Rabbi Riskin observes a sense of vindication among Efrat residents who warned during the Oslo peace process that Palestinians would not be content with only the territories and the dismantling of settlements like his own.
The intifada has shown that "all of Israel is a settlement," Rabbi Riskin insists.
He says the conflict between Israel and the Palestinians is at the heart of a "war of civilizations" between fundamentalist Islam and democratic societies. "We are fighting for the civilized world against people who don’t have any value for life."
Also at risk are Jews, who have become verbal targets of a new and dangerous strain of anti-Semitism infecting nations around the world. It is spread, Rabbi Riskin says, by Islamists, the practitioners of this new anti-Western political Muslim ideology.
"We are fighting for Jews all over the world," he asserts.
Rabbi Riskin says he knew the Oslo peace process would fail when even during its heyday, neighboring Arab village leaders ordered their youth to stop playing basketball with Efrat’s teenagers.
Instead of a hoops game on Friday afternoon, one could walk to the road alongside Efrat and see three Israeli soldiers manning a checkpoint and barricade placed there just two months ago to check vehicles heading into Jerusalem. They check all Palestinian and Israeli Arab cars ó but not Jewish ones, a soldier explains.
Shimon Goodman, 18, who lives in Efrat, and his two sisters, Miri, 8, and Racheli, 6, visit the soldiers, bringing ice water and fruit.
Despite the presence of the checkpoint, the commander insists, "It’s not so dangerous here. Most of the villages around here have not been a problem."
As if on cue, a herd of sheep led by Palestinians appears on the road 50 feet away, ascending from the valley below the hill on which Efrat sits.
The commanding soldier explains they are leading the sheep to water; the ritual occurs every day. He often lets them pass without questioning.
"We know them. It’s not a problem," he says.
‘First A Jew, Then Israel’
The day before he was announced as Israel’s new ambassador to the United States, Danny Ayalon, Prime Minister Ariel Sharon’s top political adviser, met with a group of Hillel students who were learning how to defend Israel from pro-Palestinian propaganda on American campuses.
Ayalon called Sharon "one of the real leaders of the Jewish people in this century," who "feels himself intensely to be a Jew. Everything is motivated by his being a Jew, first a Jew, then Israel."
Ayalon touched on many topics:
On PA President Yasir Arafat: "We cannot trust him. We cannot take any risks as long as he’s there. He is part of the problem, not part of the solution."
On Operation Defensive Shield: "It proved there is a military solution to terror."
On Palestinian refugees and the demand for their right of return to Israel: "It’s not Israel’s problem; it’s an Arab problem. We have no moral responsibility for this issue."

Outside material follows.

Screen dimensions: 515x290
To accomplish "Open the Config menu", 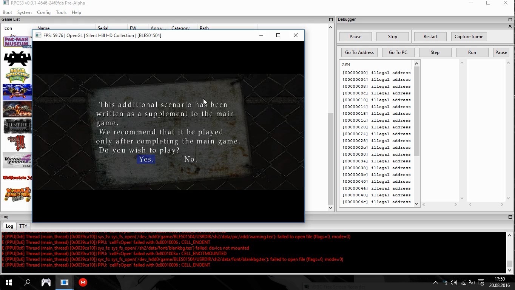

After being rigorously questioned by Hillel students who wanted details of Sharon’s peace plan, Ayalon revealed no specifics. Instead, he listed general preliminary terms. First, terror stops. "There is no political negotiation under terror," he said.
Then, discuss a cease fire and end the incitement of violence. After those terms are met, Sharon would enter negotiations for a series of long-term interim agreements. "We don’t want to keep the process hostage to the core issues" like Jerusalem and refugees, he said.
Border issues would wait while Israel and Palestinians enter joint projects such as desalinization of the water.
"In the future when things are much better, we can reason and talk about hard-core issues," Ayalon said. "It’s a simple and realistic plan."